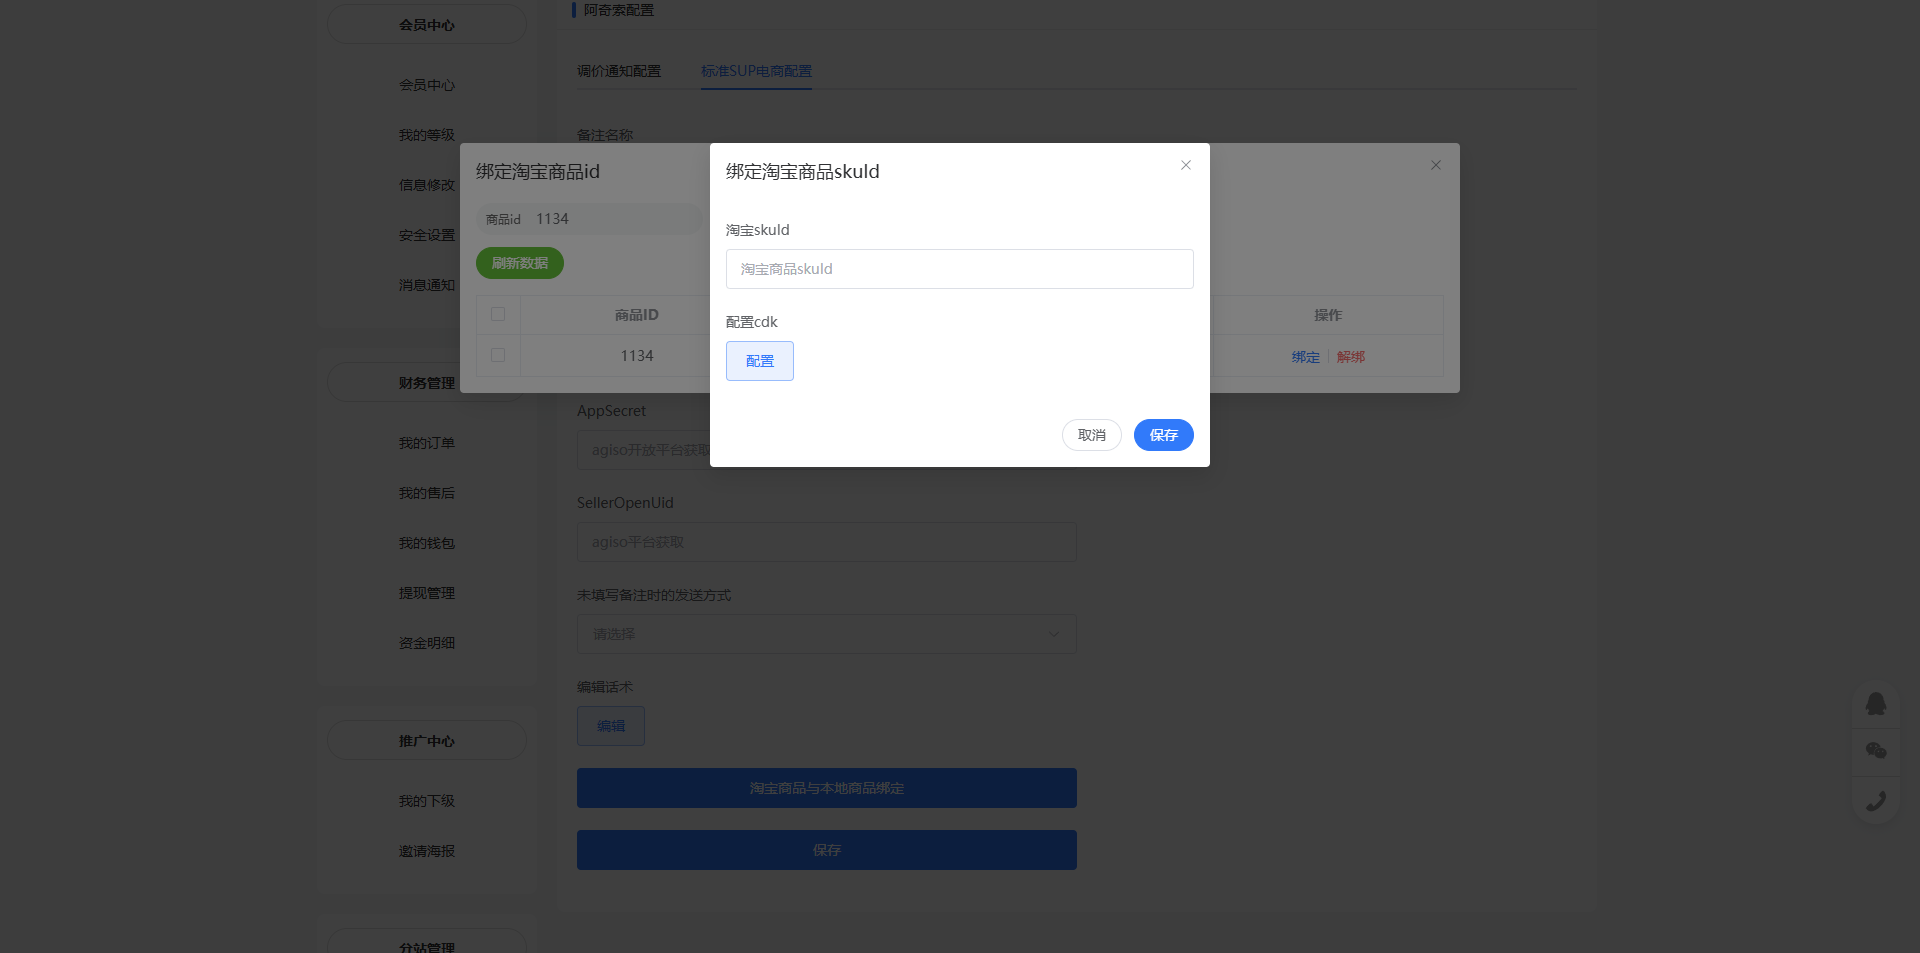The image size is (1920, 953).
Task: Expand the 未填写备注时的发送方式 dropdown
Action: coord(827,634)
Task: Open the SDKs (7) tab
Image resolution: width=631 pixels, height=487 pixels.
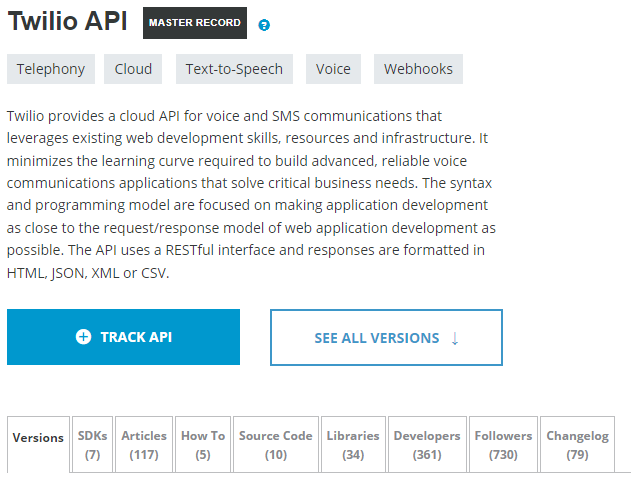Action: tap(93, 445)
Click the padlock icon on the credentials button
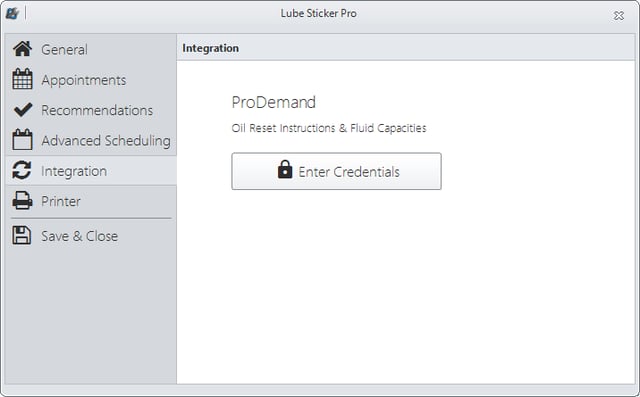This screenshot has height=397, width=640. 285,169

Problem description: Could you transcribe exactly the lines running from the one with "Task: Open the SDKs (7) tab" to the final line of the material above, both included, with no pictures?

Task answer:
Task: Open the SDKs (7) tab
Image resolution: width=631 pixels, height=487 pixels.
Action: tap(93, 445)
Click the padlock icon on the credentials button
This screenshot has height=397, width=640. 285,169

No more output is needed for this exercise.